The two pieces of dogma that there've been about cluster headache are 1) that the brain was normal, what's called structurally normal, and this is true of primary headaches. It's dogma, a tension-type headache or migraine or cluster headache, that the brain itself is normal and that there's a functional, biochemical change that occurs when the attack gets turned on. The other piece of dogma about cluster headache, and this also applies to migraine, is that they were forms of vascular headache. That is to say that blood vessels in the head were in some way generating the attack. Now what we've found in recent times with the work we've been doing, is that both of those things are almost certainly completely incorrect.

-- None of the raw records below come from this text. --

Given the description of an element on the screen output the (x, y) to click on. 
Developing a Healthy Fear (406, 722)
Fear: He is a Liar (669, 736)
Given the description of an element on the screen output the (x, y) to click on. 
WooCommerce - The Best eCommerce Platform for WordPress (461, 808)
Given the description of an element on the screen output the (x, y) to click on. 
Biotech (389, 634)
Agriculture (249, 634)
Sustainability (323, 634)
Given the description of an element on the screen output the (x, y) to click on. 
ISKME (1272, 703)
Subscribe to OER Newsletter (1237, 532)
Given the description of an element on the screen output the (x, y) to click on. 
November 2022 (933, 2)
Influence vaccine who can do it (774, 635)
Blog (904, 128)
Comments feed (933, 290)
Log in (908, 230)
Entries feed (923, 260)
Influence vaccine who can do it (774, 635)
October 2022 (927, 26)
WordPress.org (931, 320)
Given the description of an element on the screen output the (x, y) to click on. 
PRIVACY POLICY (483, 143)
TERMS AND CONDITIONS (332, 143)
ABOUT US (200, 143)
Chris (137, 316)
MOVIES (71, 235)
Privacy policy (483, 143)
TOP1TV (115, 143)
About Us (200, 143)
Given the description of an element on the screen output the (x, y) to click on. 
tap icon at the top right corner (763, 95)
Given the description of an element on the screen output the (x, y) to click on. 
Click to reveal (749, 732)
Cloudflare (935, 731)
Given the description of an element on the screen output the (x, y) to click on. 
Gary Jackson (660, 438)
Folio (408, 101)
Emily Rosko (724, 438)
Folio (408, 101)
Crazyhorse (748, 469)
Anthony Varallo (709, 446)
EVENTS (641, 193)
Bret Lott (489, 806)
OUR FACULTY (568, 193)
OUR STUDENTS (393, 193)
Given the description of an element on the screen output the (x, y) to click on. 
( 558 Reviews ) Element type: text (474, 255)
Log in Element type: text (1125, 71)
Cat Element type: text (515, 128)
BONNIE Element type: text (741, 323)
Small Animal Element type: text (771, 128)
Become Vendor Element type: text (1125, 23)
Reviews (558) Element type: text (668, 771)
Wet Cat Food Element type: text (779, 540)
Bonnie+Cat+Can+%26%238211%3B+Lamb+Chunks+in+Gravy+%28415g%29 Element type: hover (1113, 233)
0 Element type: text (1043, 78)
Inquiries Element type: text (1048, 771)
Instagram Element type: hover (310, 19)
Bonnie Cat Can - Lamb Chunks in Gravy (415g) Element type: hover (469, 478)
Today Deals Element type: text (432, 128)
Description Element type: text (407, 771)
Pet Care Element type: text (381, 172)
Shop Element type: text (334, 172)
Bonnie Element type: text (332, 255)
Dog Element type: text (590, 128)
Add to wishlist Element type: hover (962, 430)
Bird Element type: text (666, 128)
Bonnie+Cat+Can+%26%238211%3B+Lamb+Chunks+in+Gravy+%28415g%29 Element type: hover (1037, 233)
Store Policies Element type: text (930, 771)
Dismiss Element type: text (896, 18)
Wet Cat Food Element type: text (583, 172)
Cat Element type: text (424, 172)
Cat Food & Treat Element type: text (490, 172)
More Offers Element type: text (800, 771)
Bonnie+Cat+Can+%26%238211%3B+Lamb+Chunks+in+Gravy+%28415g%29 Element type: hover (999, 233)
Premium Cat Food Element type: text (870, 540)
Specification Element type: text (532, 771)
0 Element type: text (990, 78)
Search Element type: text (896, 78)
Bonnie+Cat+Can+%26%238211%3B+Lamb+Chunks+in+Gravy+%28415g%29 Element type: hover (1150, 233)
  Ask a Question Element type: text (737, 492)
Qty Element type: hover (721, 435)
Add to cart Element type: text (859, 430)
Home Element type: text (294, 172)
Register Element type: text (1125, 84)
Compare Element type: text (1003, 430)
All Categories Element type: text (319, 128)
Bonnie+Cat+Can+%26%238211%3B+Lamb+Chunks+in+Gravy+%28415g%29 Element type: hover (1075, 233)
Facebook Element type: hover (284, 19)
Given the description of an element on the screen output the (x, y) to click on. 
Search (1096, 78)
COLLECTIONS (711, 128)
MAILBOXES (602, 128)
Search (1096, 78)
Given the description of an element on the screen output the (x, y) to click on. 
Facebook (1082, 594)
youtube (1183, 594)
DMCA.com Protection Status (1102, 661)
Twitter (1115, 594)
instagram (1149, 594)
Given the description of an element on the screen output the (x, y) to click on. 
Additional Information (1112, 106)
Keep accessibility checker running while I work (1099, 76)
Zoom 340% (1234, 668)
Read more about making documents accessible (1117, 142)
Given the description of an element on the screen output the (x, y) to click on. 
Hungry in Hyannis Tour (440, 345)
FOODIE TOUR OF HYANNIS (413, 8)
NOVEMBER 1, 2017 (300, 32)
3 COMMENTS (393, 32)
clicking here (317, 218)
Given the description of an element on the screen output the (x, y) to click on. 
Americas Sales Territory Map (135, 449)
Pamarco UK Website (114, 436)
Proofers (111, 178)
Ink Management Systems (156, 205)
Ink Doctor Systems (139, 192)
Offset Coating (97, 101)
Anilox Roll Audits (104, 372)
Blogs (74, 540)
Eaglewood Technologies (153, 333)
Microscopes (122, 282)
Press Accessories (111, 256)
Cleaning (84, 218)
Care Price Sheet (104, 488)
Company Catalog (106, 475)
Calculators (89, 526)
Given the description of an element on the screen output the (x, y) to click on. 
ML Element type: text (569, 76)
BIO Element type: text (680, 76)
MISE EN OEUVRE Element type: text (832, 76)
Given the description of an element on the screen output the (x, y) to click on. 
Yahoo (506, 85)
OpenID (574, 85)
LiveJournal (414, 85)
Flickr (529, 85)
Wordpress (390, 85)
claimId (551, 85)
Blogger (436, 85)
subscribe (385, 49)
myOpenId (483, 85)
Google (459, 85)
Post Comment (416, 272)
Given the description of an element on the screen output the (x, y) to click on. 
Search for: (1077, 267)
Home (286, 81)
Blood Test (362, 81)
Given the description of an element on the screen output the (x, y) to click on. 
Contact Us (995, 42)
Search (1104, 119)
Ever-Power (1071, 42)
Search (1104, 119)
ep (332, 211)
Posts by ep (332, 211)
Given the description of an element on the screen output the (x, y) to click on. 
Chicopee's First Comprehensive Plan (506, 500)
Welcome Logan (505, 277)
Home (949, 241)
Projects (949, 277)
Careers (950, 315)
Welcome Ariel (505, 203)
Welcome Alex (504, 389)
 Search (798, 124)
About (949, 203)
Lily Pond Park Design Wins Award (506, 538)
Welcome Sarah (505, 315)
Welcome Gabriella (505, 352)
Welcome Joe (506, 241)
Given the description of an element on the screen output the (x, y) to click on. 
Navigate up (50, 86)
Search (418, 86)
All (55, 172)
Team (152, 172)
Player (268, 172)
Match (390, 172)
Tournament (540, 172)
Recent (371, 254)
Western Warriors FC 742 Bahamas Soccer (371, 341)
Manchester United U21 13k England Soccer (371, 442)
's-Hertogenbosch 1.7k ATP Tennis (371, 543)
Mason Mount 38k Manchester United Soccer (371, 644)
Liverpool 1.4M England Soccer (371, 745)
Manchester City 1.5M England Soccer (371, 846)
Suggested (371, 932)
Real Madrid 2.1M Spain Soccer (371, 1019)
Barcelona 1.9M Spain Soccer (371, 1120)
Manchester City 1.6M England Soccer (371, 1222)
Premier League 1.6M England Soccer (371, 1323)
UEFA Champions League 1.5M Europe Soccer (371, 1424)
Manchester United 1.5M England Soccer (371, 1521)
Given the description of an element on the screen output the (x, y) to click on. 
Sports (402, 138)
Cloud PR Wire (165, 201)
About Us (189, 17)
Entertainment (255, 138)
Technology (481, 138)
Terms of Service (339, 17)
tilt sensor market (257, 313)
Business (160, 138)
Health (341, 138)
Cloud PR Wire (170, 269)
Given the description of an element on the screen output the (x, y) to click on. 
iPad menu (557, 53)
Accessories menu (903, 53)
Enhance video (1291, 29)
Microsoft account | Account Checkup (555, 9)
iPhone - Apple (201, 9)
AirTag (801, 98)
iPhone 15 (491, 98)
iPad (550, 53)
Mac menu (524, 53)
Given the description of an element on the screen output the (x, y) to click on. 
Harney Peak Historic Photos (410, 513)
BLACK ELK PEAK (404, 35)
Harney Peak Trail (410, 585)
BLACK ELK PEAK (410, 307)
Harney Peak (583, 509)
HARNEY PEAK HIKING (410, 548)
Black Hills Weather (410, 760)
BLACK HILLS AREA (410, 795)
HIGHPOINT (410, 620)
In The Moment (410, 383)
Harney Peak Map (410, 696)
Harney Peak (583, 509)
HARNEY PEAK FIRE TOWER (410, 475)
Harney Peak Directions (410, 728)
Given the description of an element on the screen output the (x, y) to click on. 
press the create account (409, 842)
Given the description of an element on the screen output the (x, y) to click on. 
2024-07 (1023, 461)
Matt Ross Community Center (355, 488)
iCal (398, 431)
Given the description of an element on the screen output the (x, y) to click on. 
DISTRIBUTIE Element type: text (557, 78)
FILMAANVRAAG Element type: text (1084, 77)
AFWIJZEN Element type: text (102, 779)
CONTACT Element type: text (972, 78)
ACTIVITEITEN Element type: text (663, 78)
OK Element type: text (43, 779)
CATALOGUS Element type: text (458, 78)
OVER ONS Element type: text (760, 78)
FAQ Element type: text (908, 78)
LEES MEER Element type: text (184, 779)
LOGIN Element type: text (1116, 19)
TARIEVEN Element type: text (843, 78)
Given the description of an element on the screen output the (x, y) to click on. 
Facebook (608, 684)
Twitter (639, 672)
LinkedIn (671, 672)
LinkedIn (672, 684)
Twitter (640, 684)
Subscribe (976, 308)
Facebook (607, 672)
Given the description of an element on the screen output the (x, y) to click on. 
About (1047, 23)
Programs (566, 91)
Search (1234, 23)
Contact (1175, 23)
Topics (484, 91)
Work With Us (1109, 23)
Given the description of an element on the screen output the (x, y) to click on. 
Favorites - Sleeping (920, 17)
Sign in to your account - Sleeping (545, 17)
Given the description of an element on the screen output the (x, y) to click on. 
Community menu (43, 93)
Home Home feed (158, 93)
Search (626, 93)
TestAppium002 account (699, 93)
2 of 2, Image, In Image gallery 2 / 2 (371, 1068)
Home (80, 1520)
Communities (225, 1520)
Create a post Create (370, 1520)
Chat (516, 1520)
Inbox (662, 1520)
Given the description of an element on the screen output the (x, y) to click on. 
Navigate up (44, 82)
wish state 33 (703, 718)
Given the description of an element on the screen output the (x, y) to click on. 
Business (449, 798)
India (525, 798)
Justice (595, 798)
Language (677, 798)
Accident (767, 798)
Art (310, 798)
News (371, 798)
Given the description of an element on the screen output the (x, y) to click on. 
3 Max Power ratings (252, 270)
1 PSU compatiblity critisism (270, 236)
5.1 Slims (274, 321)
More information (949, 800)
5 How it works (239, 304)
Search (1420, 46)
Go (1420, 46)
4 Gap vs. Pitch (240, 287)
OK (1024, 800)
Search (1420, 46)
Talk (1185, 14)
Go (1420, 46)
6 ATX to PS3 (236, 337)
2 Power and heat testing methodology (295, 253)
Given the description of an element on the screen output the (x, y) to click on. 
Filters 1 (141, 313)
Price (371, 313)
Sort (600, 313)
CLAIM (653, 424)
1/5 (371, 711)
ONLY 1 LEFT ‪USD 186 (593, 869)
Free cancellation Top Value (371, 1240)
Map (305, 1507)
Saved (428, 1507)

The study that's just come out in Nature Medicine involves looking at the structure of the brains of patients with cluster headache and comparing them to a group of controls. What we were interested in doing is asking the fundamental question, Is the brain of the cluster headache patient normal in a structural sense, in an appealing sense, to a control, to a person in the street? And what we found was very subtle changes in this area of the brain called the hypothalamus.
The observations that we made were made using a newly-developed technique called Voxal based morthometry. Now what that does is it breaks down the brain of the control group and the patient group into voxals, volume areas that are about 1x1x1 millimetres. That volume is compared between the control group and the patient group, to see if there are any areas within the brain that are different between the two.
Yes, we used MRI, Magnetic Resonance Imaging scans which are standard brain scans, and then applied a very special analytic technique to compare the brains. When we compared the patients in the study with cluster headache to controls, what we saw was a subtle enlargement, an increase in the size of the posterior, the back part, of the hypothalamus. So a subtle increase in size in that group of neurones, nerve cells.
The first thing that the finding says to us is X marks the spot, if you want.
It says to me that here is the place that I need to understand if I want to
understand how cluster headache works. Conversely it means that here is the
place that I need to understand if I want to treat patients better. The main
implication for future treatment is knowing which group of nerve cells to study.
The simple answer to that is that it's not clear. We know that there's more grey
matter, more neuronal density there, but we don't know whether the neurones are
normal, whether there's more normal neuron, or the neurones are abnormal,
because the technique doesn't allow that sort of resolution. What we need is
pathologies, microscope pathology now. One of the nice things about the finding
is that it tells us instead of looking around the brain for a needle in a
haystack, it tells you which area of the brain that you need to be applying
microscope technique to, to take the next step, which is to understand what this
structural change means.
We think that the results have two generic implications. The first one is clearly cluster headache is the problem of brain function, not of blood vessels. That is probably true of migraine as well, and it's important that when we're thinking about migraine and studying migraine, that we think very hard about what's going on in the brain. I think simply thinking that migraine is a blood vessel disorder is almost certainly completely incorrect.
The second general, and really quite radical thing to think, if it's true that cluster headache, which has been one of the typical primary headaches where the brain should be normal, if it's true that the brain is subtly abnormal, then you really have to stand back and ask yourself the question, 'Is our most cherished belief about migraine or our most cherished belief about tension-type headache, that the brain is normal, is that correct? When you have a result like this that comes unexpectedly, you have to ask questions about the whole range of views that you hold.